Oleh sebab itu, seyogianya pemerintah mulai memperbaiki sistem kehidupan yang diterapkan agar benar-benar menjadikan syariat Islam sebagai landasannya. Seorang pengarang buku tentang tata negara dan hukum-hukum Islam, Mohammad Tahir Azary, telah memperkenalkan sebuah teori yang disebutnya dengan Teori Lingkaran Konsentris. Dalam teorinya ini disebutkan bahwa agama, hukum, dan negara adalah sebuah kesatuan, dan agama menjadi inti dari segalanya. Agar dapat melindungi dan menjamin kesejahteraan seluruh masyarakat, nilai-nilai dan ajaran syariat tidak boleh dipisahkan saat membuat hukum dalam mengatur negara.
Hikmah Kejadian
Meskipun terdapat keberagaman suku, ras, maupun agama, namun mayoritas masyarakat Indonesia adalah beragama Islam. Oleh sebab itu, adalah sebuah kewajaran jika terdapat aturan untuk menjual produk-produk yang harus terjamin kehalalannya melalui sertifikasi halal dari MUI. Namun, bukan berarti masyarakat nonmuslim tidak diperkenankan untuk mengonsumsi apa yang mereka percaya tidak melanggar aturan agamanya. Hanya saja, mereka harus bisa lebih bijaksana agar jangan sampai ‘menyinggung’ budaya yang ada atau membuat orang lain merasa dirugikan.

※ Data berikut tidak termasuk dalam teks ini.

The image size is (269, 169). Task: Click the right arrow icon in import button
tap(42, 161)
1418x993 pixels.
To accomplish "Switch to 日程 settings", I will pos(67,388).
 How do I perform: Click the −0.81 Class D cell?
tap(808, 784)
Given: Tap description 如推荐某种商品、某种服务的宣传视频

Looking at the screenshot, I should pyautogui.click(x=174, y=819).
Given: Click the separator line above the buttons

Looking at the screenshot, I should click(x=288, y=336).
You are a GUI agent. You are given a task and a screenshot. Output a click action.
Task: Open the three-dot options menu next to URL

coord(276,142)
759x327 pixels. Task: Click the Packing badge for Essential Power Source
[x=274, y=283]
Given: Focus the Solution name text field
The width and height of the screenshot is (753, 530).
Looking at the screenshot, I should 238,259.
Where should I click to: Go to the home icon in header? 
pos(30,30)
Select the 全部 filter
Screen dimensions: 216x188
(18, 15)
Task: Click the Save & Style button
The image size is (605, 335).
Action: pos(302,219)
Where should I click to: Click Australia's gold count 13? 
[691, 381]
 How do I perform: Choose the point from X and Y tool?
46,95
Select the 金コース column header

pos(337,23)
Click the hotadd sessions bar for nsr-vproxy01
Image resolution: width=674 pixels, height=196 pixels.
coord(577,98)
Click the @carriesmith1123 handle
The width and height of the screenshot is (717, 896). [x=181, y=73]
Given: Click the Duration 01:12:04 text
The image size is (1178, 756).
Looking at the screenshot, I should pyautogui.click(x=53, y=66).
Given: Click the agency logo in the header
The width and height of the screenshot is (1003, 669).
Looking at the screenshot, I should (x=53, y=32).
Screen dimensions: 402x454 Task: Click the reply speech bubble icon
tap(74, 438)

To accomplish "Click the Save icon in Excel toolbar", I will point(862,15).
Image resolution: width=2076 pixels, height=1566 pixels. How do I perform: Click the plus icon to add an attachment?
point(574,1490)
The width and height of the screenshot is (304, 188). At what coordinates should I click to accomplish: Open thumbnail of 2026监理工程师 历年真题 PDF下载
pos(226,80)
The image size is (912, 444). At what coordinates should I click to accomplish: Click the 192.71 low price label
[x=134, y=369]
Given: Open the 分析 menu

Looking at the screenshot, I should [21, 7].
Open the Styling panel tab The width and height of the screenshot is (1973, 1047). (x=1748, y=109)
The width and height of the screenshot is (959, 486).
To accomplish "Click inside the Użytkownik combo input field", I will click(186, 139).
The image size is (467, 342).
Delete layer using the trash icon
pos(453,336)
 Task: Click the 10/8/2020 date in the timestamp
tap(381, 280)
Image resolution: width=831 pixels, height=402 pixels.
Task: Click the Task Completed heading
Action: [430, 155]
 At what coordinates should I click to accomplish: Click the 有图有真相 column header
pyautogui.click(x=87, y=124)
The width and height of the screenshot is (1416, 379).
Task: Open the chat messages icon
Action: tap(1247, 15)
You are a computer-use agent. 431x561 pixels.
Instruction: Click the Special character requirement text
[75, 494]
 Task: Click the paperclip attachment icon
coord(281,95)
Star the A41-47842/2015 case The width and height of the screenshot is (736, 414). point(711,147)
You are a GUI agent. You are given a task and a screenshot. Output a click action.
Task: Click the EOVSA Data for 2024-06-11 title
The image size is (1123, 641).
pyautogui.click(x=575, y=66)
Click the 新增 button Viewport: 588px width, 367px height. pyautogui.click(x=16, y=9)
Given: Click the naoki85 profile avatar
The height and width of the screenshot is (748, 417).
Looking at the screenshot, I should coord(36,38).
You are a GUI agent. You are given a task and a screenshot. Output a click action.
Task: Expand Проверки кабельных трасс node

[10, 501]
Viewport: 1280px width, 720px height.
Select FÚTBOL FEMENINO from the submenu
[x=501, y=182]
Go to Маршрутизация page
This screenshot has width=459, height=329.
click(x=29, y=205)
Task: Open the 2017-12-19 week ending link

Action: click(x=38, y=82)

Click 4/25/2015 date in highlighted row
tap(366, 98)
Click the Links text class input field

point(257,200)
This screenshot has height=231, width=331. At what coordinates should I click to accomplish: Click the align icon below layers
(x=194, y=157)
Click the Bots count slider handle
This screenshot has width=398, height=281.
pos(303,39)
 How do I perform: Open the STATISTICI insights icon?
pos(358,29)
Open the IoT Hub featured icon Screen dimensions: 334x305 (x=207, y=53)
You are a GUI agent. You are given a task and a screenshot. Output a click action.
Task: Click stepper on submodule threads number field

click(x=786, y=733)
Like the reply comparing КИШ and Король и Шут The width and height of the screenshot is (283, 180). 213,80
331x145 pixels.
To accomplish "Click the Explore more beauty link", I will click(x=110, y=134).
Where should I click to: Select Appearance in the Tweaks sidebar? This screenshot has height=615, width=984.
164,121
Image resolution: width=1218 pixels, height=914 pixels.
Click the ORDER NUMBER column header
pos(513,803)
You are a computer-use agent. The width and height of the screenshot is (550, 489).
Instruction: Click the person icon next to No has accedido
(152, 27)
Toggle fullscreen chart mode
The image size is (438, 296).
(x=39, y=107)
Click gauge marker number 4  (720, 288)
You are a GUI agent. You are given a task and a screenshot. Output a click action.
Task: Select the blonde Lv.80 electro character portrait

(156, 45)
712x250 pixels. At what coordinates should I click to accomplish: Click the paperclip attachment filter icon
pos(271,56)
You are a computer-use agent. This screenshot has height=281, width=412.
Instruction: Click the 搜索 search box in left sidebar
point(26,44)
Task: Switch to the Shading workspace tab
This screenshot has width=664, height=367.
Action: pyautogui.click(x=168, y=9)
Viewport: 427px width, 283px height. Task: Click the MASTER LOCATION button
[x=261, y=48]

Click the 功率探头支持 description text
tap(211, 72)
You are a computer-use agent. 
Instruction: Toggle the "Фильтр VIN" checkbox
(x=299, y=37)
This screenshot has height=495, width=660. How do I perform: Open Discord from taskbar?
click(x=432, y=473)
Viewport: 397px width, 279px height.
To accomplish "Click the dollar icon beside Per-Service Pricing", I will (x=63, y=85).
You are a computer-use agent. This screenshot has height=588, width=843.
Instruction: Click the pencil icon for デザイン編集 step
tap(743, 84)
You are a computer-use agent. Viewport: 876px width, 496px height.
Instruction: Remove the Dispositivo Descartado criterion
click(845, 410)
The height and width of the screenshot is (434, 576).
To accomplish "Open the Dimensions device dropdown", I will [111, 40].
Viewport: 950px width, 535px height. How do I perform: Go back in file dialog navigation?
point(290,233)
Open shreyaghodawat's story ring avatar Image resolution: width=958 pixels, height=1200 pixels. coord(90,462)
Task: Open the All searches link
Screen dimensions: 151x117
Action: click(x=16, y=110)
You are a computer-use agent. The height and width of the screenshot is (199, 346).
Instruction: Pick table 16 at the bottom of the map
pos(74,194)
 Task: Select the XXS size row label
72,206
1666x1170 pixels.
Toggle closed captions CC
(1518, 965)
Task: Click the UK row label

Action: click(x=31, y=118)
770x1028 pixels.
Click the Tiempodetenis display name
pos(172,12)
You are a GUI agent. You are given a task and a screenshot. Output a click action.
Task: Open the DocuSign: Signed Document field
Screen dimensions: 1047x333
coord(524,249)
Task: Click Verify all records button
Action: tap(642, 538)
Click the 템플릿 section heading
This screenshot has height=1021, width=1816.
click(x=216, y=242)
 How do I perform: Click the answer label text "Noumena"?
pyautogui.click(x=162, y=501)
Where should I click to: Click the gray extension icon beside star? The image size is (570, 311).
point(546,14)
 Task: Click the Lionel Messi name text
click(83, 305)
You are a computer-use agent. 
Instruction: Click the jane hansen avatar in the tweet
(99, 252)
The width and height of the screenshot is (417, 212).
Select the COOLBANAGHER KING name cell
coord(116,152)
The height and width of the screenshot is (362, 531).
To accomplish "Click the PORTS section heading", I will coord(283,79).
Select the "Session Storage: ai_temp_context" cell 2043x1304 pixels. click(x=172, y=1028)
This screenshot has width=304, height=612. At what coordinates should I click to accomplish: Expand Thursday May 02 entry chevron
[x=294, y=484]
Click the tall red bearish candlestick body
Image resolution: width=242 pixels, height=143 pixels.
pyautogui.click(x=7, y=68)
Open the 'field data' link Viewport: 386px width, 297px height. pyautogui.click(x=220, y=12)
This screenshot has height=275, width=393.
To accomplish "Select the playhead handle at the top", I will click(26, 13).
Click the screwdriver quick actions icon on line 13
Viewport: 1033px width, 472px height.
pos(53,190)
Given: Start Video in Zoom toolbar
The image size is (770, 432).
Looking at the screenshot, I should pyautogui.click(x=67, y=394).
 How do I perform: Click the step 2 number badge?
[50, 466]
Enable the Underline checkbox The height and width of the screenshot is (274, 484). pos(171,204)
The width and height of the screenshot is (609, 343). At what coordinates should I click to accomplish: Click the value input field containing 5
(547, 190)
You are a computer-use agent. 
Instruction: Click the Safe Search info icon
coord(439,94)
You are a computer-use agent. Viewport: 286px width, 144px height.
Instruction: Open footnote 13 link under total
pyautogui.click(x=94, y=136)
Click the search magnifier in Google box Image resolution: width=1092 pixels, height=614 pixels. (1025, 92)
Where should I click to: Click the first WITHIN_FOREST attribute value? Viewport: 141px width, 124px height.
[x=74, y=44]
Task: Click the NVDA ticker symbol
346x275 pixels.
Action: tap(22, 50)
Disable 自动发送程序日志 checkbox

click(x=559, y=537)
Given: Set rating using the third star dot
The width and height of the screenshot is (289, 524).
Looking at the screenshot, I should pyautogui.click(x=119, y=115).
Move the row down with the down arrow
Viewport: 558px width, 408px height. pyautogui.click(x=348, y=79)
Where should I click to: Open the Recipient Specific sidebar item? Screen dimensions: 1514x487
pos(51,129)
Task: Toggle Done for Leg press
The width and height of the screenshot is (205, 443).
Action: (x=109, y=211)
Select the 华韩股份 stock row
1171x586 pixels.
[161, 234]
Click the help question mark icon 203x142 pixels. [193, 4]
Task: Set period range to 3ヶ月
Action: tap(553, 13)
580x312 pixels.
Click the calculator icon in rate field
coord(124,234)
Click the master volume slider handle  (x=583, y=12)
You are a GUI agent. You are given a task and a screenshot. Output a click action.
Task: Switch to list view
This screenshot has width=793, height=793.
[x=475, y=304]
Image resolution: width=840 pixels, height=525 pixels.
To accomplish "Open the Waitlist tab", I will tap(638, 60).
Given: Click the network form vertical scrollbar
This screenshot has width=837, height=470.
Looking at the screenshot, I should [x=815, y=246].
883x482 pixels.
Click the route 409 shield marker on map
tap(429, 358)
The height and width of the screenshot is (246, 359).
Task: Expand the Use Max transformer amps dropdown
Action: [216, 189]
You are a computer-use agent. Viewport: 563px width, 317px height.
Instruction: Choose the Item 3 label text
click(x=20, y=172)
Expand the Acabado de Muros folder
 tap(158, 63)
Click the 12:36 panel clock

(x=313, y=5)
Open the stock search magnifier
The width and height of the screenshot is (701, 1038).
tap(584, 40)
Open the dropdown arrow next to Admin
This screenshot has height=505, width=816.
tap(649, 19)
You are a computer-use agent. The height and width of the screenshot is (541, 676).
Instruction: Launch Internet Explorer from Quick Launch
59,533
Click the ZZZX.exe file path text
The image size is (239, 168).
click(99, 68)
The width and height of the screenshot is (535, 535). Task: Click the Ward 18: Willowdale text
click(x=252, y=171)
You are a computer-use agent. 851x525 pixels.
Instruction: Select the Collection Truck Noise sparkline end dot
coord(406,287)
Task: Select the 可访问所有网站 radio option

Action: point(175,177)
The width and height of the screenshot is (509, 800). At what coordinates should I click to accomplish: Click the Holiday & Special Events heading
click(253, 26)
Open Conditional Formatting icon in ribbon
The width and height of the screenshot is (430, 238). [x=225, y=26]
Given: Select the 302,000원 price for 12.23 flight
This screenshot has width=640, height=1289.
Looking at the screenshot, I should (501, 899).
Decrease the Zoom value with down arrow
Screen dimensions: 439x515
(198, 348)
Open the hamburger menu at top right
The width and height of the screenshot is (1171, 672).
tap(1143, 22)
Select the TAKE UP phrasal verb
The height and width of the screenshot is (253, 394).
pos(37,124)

Tidak hanya itu, agar kejadian seperti ini tidak lagi terulang dan disepelekan, tentu diperlukan kebijakan hukum yang tegas. Dan satu-satunya kebijakan hukum yang paling sempurna adalah dengan menerapkan hukum Islam secara kafah dalam naungan khilafah. Sebagaimana pula yang dapat kita pelajari dari dua falsafah Minangkabau di awal penjelasan tadi, maka kita akan memahami seberapa penting kedudukan syariat Islam dalam kehidupan.